Brief:
Reproduce the top of the data verbatim, through and including the line that contains "Focus the processing flow search field".

[Collected data entries]
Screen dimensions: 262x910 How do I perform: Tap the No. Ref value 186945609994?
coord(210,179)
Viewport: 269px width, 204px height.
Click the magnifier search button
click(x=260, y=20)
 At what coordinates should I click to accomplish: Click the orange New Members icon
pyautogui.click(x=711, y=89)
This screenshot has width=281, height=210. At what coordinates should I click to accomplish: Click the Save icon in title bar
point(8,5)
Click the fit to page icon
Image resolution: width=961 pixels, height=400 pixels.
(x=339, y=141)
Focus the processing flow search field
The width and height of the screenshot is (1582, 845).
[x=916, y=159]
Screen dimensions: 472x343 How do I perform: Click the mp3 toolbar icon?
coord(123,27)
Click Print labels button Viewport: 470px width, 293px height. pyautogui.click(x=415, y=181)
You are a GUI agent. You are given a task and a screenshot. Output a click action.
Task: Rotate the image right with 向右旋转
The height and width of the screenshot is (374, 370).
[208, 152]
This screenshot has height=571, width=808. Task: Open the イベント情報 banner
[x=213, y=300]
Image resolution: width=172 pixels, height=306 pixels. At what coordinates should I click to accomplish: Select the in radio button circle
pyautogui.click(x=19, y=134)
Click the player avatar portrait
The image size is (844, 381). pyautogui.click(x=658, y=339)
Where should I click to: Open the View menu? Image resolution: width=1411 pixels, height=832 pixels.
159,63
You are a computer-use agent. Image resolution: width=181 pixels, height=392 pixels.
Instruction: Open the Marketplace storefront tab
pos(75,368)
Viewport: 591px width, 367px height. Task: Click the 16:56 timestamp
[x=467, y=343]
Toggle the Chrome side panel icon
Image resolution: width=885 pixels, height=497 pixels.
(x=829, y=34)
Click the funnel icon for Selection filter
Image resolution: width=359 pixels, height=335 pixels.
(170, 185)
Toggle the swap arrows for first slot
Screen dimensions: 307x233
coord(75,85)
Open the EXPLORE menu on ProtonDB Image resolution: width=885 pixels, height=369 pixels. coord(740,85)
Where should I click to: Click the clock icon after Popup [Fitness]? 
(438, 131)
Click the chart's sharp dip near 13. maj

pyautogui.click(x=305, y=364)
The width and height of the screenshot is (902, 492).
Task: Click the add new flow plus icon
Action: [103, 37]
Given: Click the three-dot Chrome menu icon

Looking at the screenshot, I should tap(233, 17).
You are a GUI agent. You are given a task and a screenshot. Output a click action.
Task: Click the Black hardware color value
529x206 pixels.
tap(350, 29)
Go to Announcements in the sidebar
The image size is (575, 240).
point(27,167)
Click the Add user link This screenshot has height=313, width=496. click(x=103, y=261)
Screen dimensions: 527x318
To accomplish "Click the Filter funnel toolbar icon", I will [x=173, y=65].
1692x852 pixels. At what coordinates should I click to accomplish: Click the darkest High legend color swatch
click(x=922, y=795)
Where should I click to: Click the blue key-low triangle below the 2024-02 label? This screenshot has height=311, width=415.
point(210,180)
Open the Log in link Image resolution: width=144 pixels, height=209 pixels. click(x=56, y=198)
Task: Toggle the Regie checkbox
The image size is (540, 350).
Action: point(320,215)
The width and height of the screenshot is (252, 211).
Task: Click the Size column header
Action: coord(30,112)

Written answer:
Screen dimensions: 262x910 How do I perform: Tap the No. Ref value 186945609994?
coord(210,179)
Viewport: 269px width, 204px height.
Click the magnifier search button
click(x=260, y=20)
 At what coordinates should I click to accomplish: Click the orange New Members icon
pyautogui.click(x=711, y=89)
This screenshot has width=281, height=210. At what coordinates should I click to accomplish: Click the Save icon in title bar
point(8,5)
Click the fit to page icon
Image resolution: width=961 pixels, height=400 pixels.
(x=339, y=141)
Focus the processing flow search field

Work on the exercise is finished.